Before the expiration of thirty days provided for return of the property to the sheriff as a condition in the bond, the judgment defendant filed his declaration claiming the mule as exempt to him from levy and sale under the execution. The claimant, appellantPage 372
here, paid the costs, but failed to deliver the mule to the sheriff within thirty days as required by the statute and the condition of her bond, and the sheriff indorsed the bond forfeited. Code 1923, ? 10378.

The contention of the appellant is that inasmuch as the property is exempt to the defendant in judgment from levy and sale, she should not be required to pay its value in satisfaction of the bond, and to require her to do so would, in effect, deny the right of exemption secured by the Constitution and statute to the defendant in judgment.

The case of Boylston v.
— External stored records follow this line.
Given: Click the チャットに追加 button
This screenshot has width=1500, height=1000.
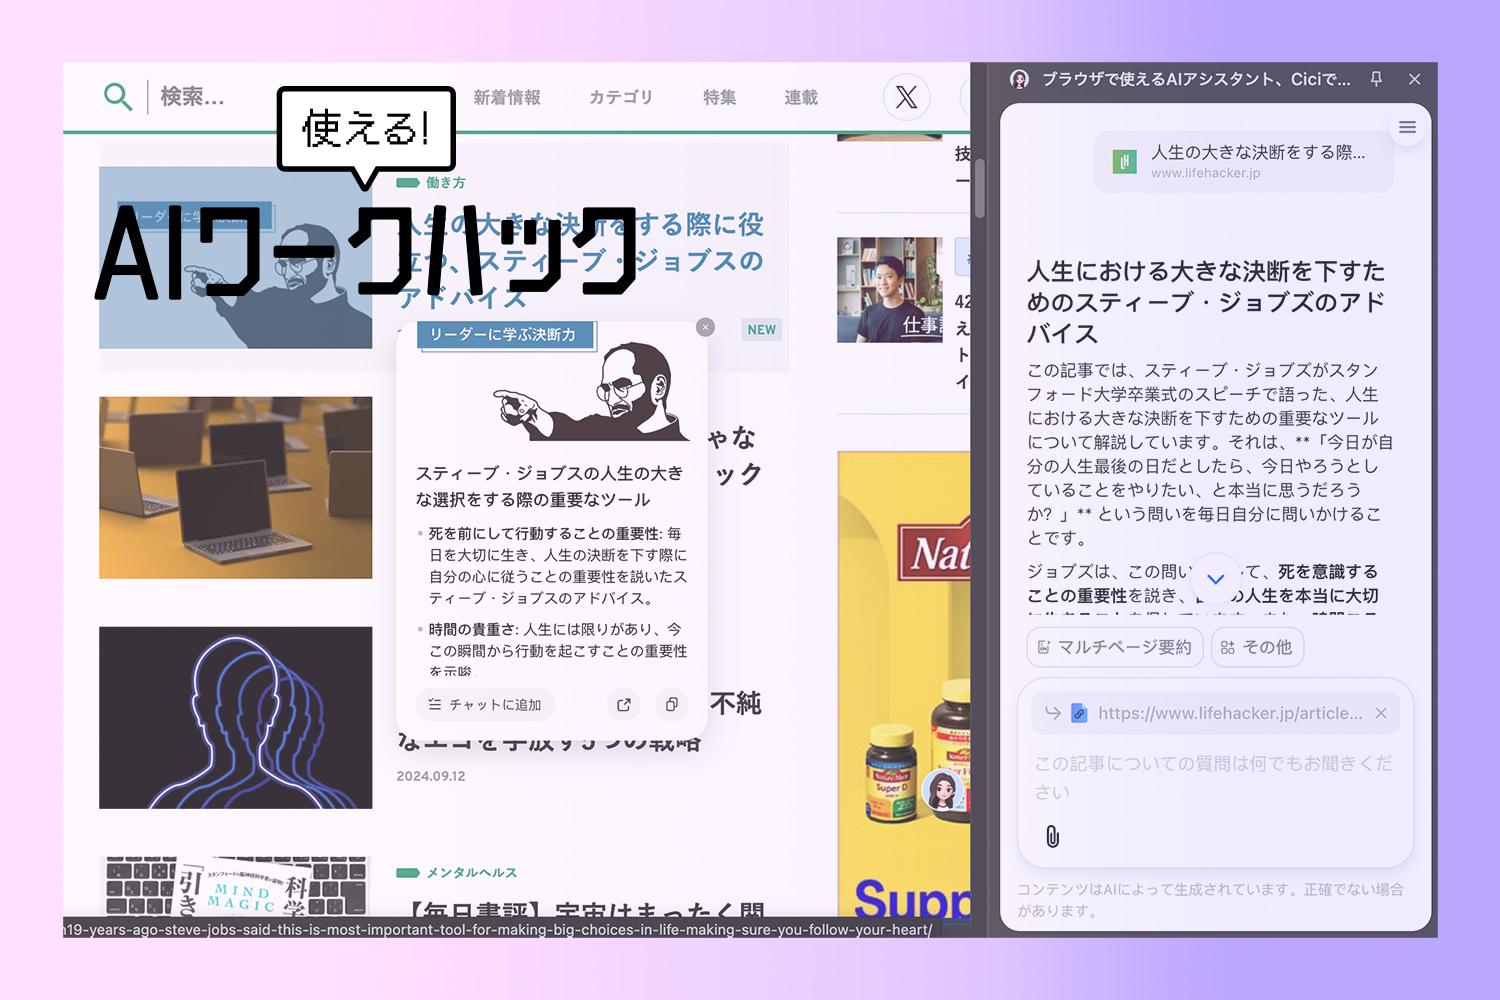Looking at the screenshot, I should tap(485, 705).
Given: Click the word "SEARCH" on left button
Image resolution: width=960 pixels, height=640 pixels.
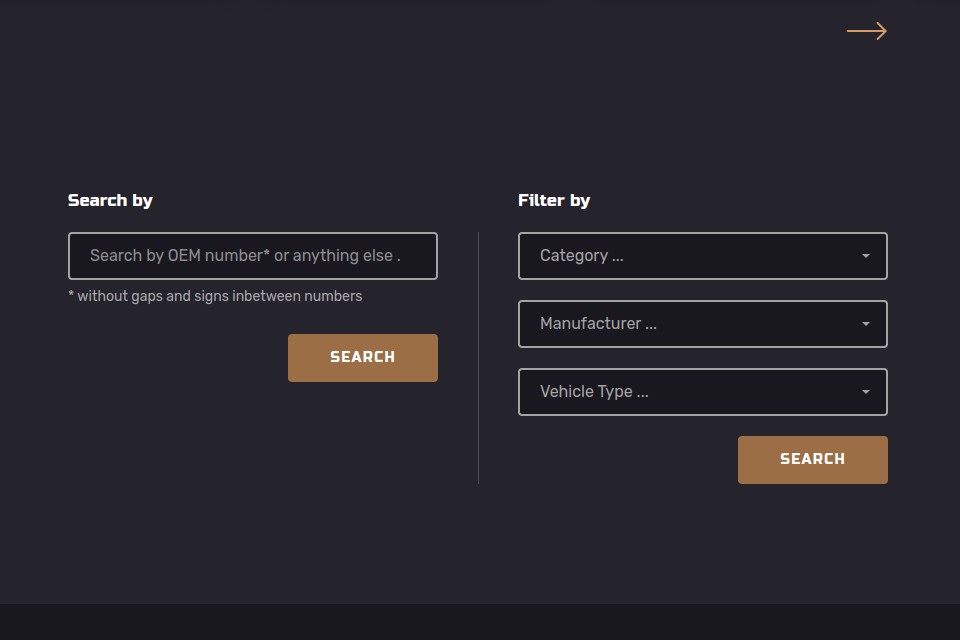Looking at the screenshot, I should pyautogui.click(x=362, y=357).
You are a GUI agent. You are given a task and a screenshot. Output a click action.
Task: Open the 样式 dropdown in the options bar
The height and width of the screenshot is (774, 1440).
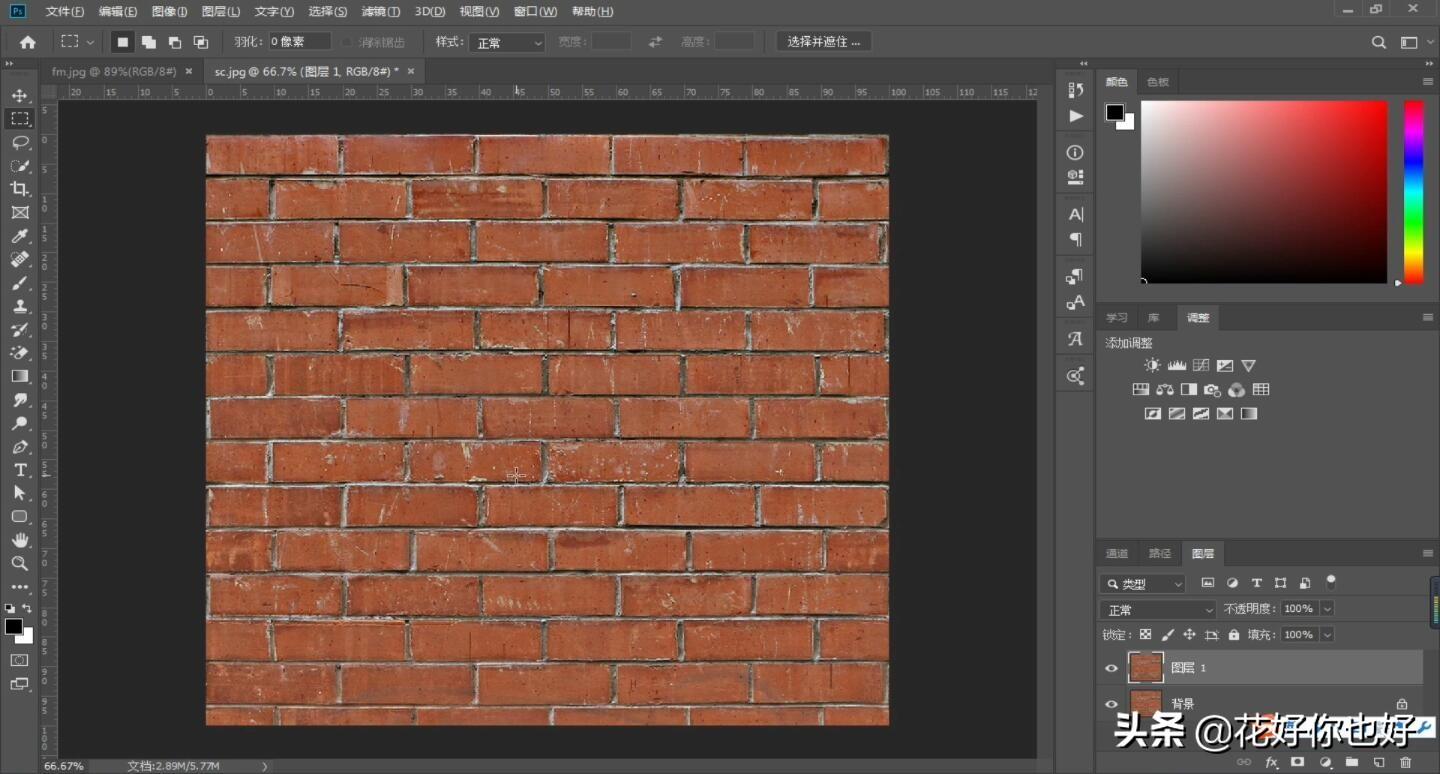pos(509,43)
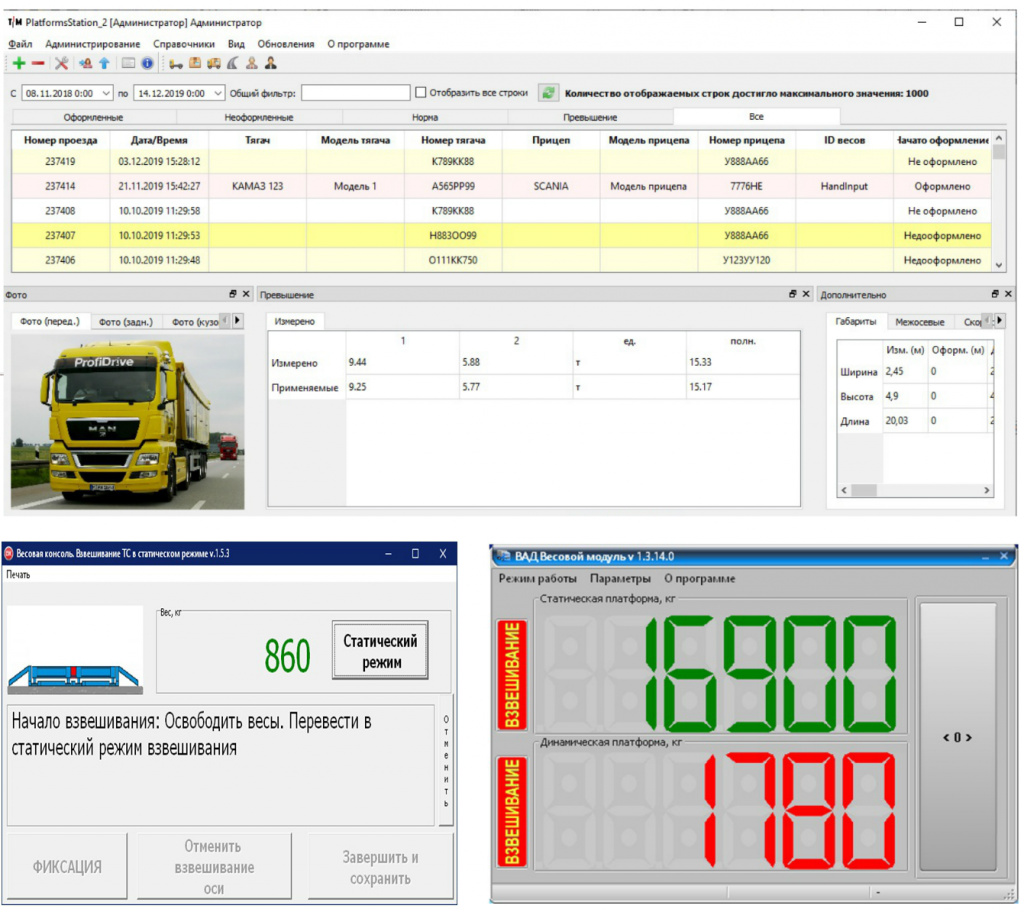Switch to the Превышение filter tab
1024x912 pixels.
(x=589, y=117)
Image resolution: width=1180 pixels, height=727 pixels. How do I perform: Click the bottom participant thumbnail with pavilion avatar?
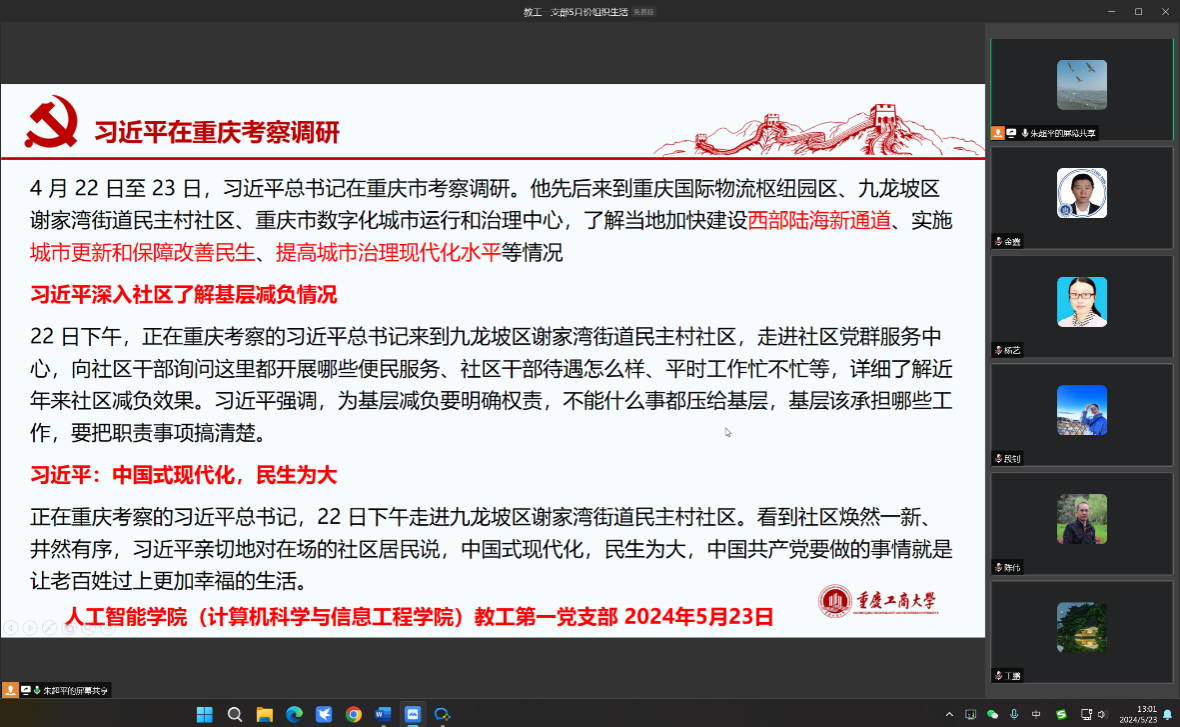[x=1081, y=628]
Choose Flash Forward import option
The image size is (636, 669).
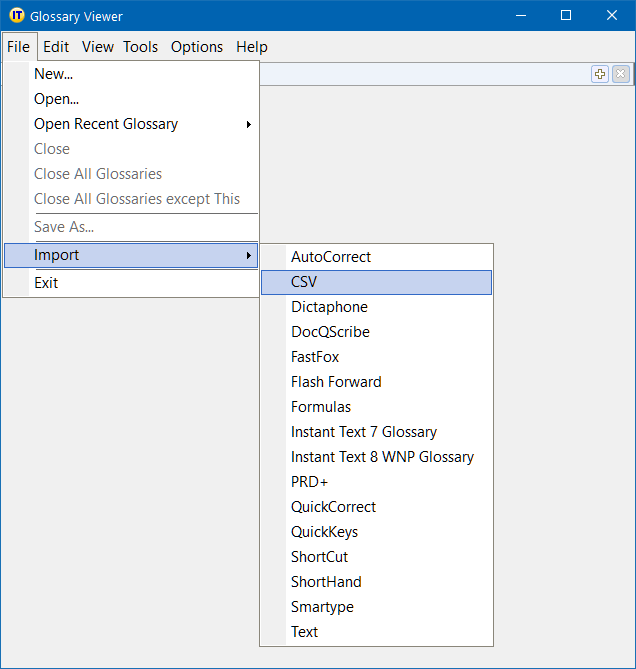(x=336, y=382)
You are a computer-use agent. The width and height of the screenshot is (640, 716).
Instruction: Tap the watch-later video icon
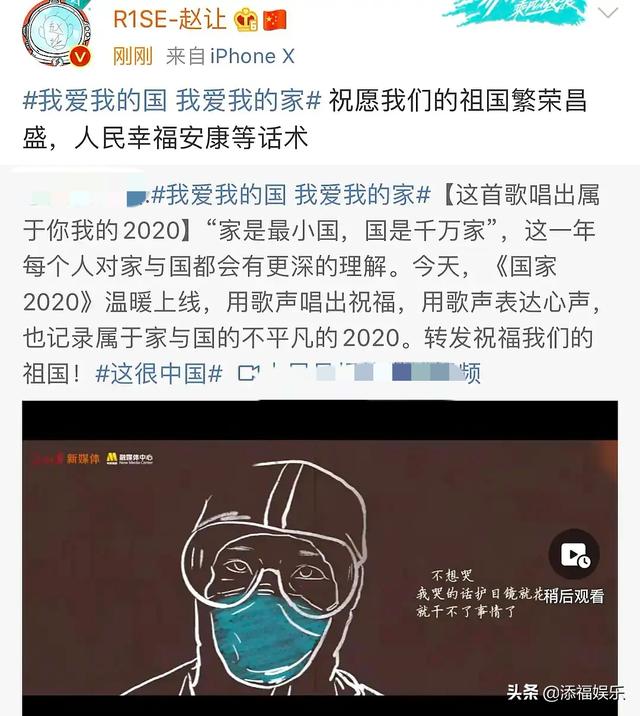(574, 554)
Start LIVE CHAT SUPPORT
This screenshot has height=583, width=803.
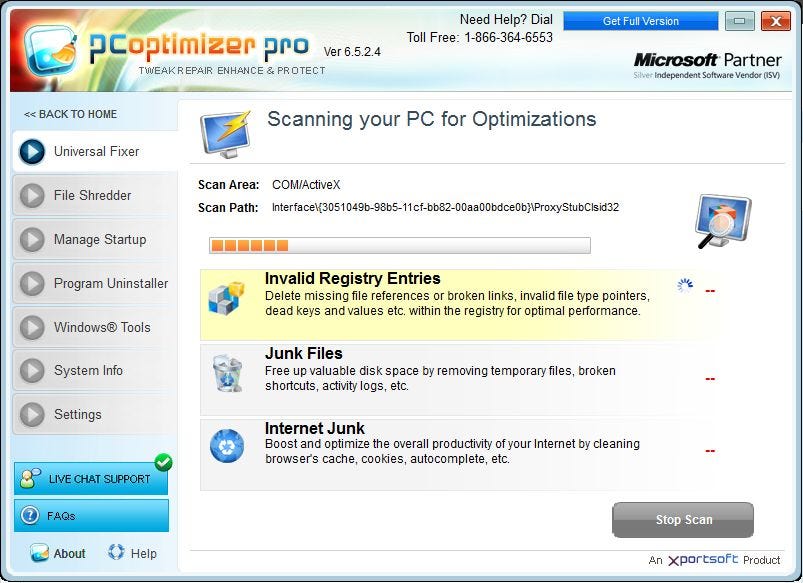[x=91, y=478]
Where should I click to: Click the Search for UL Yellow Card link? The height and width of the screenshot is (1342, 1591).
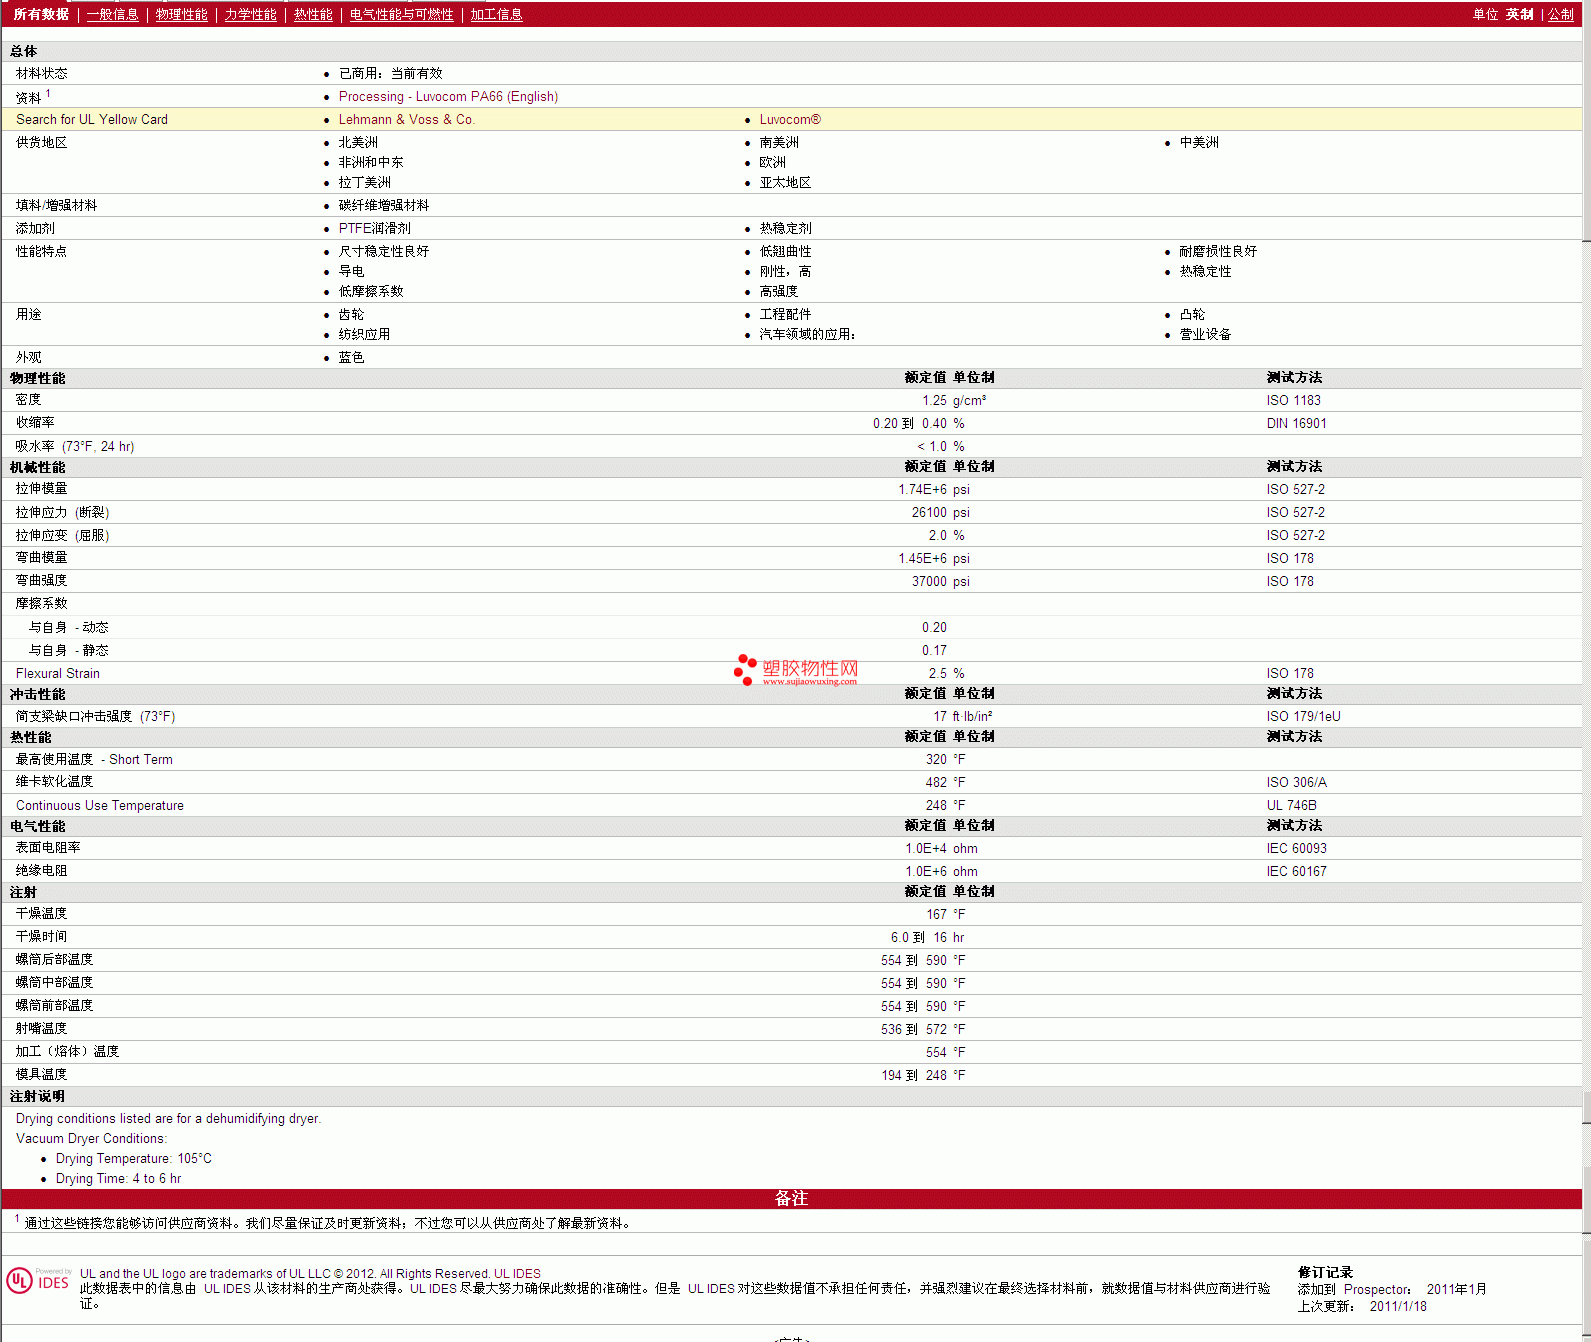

Rankin Co., 114 Ala. 408,21 So. 995, 62 Am. St. Rep. 111, is cited as supporting appellant’s contention. In that case, after the trial of the rights of property, the property levied on was delivered to the sheriff, and the defendant in judgment interposed his claim of exemption thereto, and the contention there was that defendant had testified on the trial of the claim suit that he had bought the property for the claimant and was estopped to assert his ownership of the property. This contention was denied, and it was held that the judgment defendant was entitled to claim the property as exempt.

The claimant was a volunteer, intervening as she had the right to do under the statute, to assert her ownership of the mule, a claim wholly inconsistent with the ownership of the property by the defendant in judgment. While she had the legal right to surrender the property in compliance with the statute and the condition of her bond, and discharge her liability thereunder, yet she could not fail or refuse to deliver the property, as she engaged to do, and set up a right in another in avoidance of her liability. She was not entitled to have the execution quashed, and the judgment denying her motion will be affirmed. On proper application to the circuit court, she can be protected against liability for costs which she has already paid.


ANDERSON, C. J., and THOMAS and KNIGHT, JJ., concur.